Optimization of MALDI Matrices and Their Preparation for the MALDI-TOF MS Analysis of Oligonucleotides
Funding: This work was supported by Bayerisches Staatsministerium für Wissenschaft und Kunst.
Susanne Dietrich and Anja Dollinger share first authorship.
ABSTRACT
Rationale
The reproducibility of the analysis of oligonucleotides using matrix-assisted laser desorption/ionization time-of-flight mass spectrometry (MALDI-TOF MS) remains a significant challenge. This is mainly attributed to factors such as the choice and application of the matrix, as well as the inhomogeneity of the sample spots. Although previous studies have explored various parameters, such as ionic and sugar-based matrices, and different spotting methods, none have comprehensively integrated these factors into a unified approach.
Methods
Various matrices for the analysis of oligonucleotides and the effects of diverse variables, including different matrices, solvent compositions, additives, and application techniques, on the analytical performance of these matrices were investigated. Mass spectrometry analysis was conducted by a MALDI-TOF MS in linear negative mode.
Results
Our research systematically evaluates the combined effects of diverse variables to enhance the analytical performance of MALDI-TOF MS in oligonucleotide analysis. We focused on the standard deviation of mass-to-charge ratios and the signal-to-noise (S/N) ratios. Out of 48 samples, only 19 met the S/N criteria, which is that the signals must be detectable over the whole mass range of interest (4–10 kDa).
Conclusions
The ionic matrix 6-aza-2-thiothymine (ATT) with 1-methylimidazole resulted consistently in a reduced standard deviation and achieved high mass precisions. Additionally, we observed that the S/N ratios and mass precision of 3-hydroxypicolinic acid (3-HPA) varied significantly depending on the solvent composition and the presence of additives.
1 Introduction
Matrix-assisted laser desorption/ionization time-of-flight mass spectrometry (MALDI-TOF MS) is a highly effective analytical technique, particularly renowned for its application in protein analysis. Its key strengths include the ability to ionize large, complex molecules without significant fragmentation, leading to accurate mass determination and biomolecule identification. MALDI-TOF MS also offers several practical advantages, such as simplicity, speed, low reagent and sample consumption, and straightforward mass spectrum interpretation [1].

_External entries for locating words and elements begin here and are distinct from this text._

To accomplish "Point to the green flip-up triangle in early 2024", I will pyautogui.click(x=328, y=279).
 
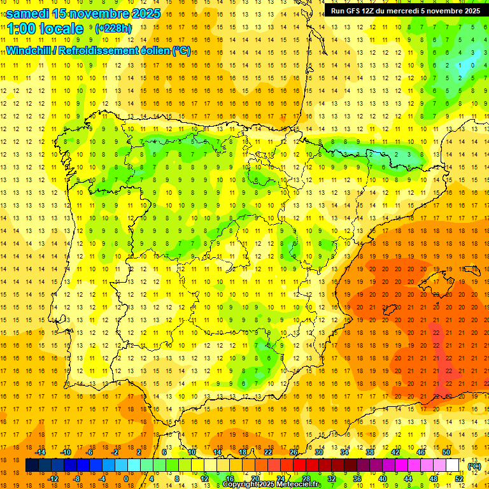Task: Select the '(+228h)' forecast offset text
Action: click(x=113, y=28)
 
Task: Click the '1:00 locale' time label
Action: click(x=45, y=29)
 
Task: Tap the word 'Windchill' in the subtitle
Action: click(x=29, y=50)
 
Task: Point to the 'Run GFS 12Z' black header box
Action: click(x=405, y=11)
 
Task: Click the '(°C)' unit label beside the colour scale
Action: click(x=474, y=466)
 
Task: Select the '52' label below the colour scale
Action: click(x=459, y=479)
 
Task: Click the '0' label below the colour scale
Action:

Despite its success in protein analysis, MALDI-TOF MS is less popular for the analysis of oligonucleotides, which are short DNA and RNA segments. Oligonucleotides are small molecules and are more prone to fragmentation under MALDI conditions than larger biomolecules such as proteins. This often results in complex spectra with overlapping signals, complicating the data interpretation. Additionally, the ionization efficiency of oligonucleotides in MALDI-TOF MS is generally lower compared to proteins, making the analysis, and accurate mass determination more challenging [2-9].
One of the major challenges in oligonucleotide investigation using MALDI-TOF MS is the formation of alkali metal adducts. These adducts, such as phosphodiester salts with Na+ or K+, can significantly affect mass resolution and detection limits. The signal corresponding to the intact oligonucleotide is often observed as a distribution of peaks at higher m/z values, rather than as a single molecular ion peak, further complicating the analysis [10, 11].
Oligonucleotides play crucial roles in various biological processes. For example, microRNAs (miRNAs), short non-coding RNAs ranging from 19 to 23 nucleotides in length, are involved in gene regulation by targeting specific messenger RNAs, leading to their degradation or inhibition of translation [12]. Given their biological importance, oligonucleotides are valuable biomarkers in genomics, molecular diagnostics, and drug development, facilitating early disease detection and personalized medicine approaches [13, 14].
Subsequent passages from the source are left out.